● **TEXT BLOCK**:
Secretary of Foreign Affairs
- In office 1951–1952
- President: Miguel Alemán Valdés
- Preceded by: Jaime Torres Bodet
- Succeeded by: Luis Padilla Nervo
- In office 1958–1964
- President: Adolfo López Mateos
- Preceded by: Luis Padilla Nervo
- Succeeded by: José Gorostiza

Ambassador of Mexico to the United States
- In office 1 December 1952 – 25 November 1958
- President: Adolfo Ruiz Cortines
- Preceded by: Rafael de la Colina
- Succeeded by: Antonio Carrillo Flores

Personal details
- Born: 1 November 1898 Zacatecas, Zacatecas
- Died: 27 November 1971 (aged 73) Mexico City
- Party: Institutional Revolutionary Party (PRI)

● **SUPPLIED DATA**:
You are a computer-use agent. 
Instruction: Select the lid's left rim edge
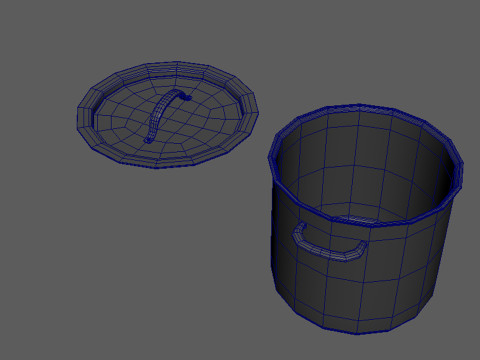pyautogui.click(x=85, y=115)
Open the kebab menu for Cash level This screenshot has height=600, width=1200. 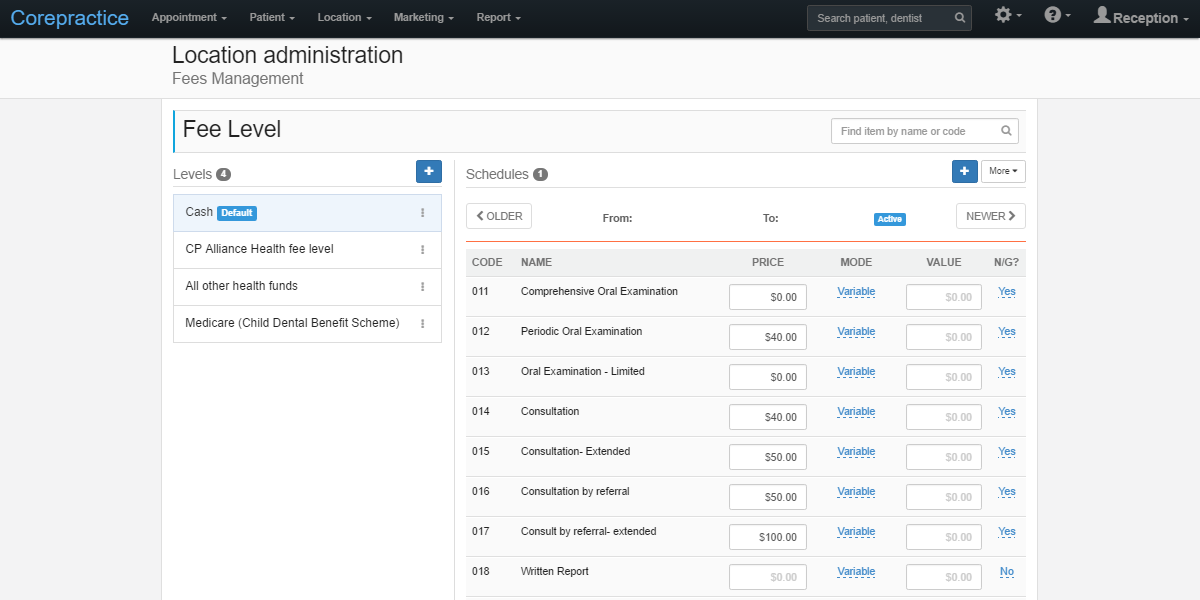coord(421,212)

--

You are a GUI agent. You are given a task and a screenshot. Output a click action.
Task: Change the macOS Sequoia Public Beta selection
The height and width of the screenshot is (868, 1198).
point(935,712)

● **PROBLEM 1**: In the profile, print everything from "Personal details" down to "Revolutionary Party (PRI)".
● **PROBLEM 2**: Can you sum up the profile in two sentences?
● **PROBLEM 3**: According to the profile, who held the post of Ambassador of Mexico to the United States immediately before the subject?
You can leave the listing aside.

● **PROBLEM SOLUTION 1**:
Personal details
- Born: 1 November 1898 Zacatecas, Zacatecas
- Died: 27 November 1971 (aged 73) Mexico City
- Party: Institutional Revolutionary Party (PRI)

● **PROBLEM SOLUTION 2**: The subject served as Secretary of Foreign Affairs in 1951–1952 under President Miguel Alemán Valdés and again in 1958–1964 under President Adolfo López Mateos. In between, from 1 December 1952 to 25 November 1958, the subject was Ambassador of Mexico to the United States under President Adolfo Ruiz Cortines, and was born on 1 November 1898 in Zacatecas, belonged to the Institutional Revolutionary Party (PRI), and died in Mexico City on 27 November 1971 at age 73.

● **PROBLEM SOLUTION 3**: Rafael de la Colina.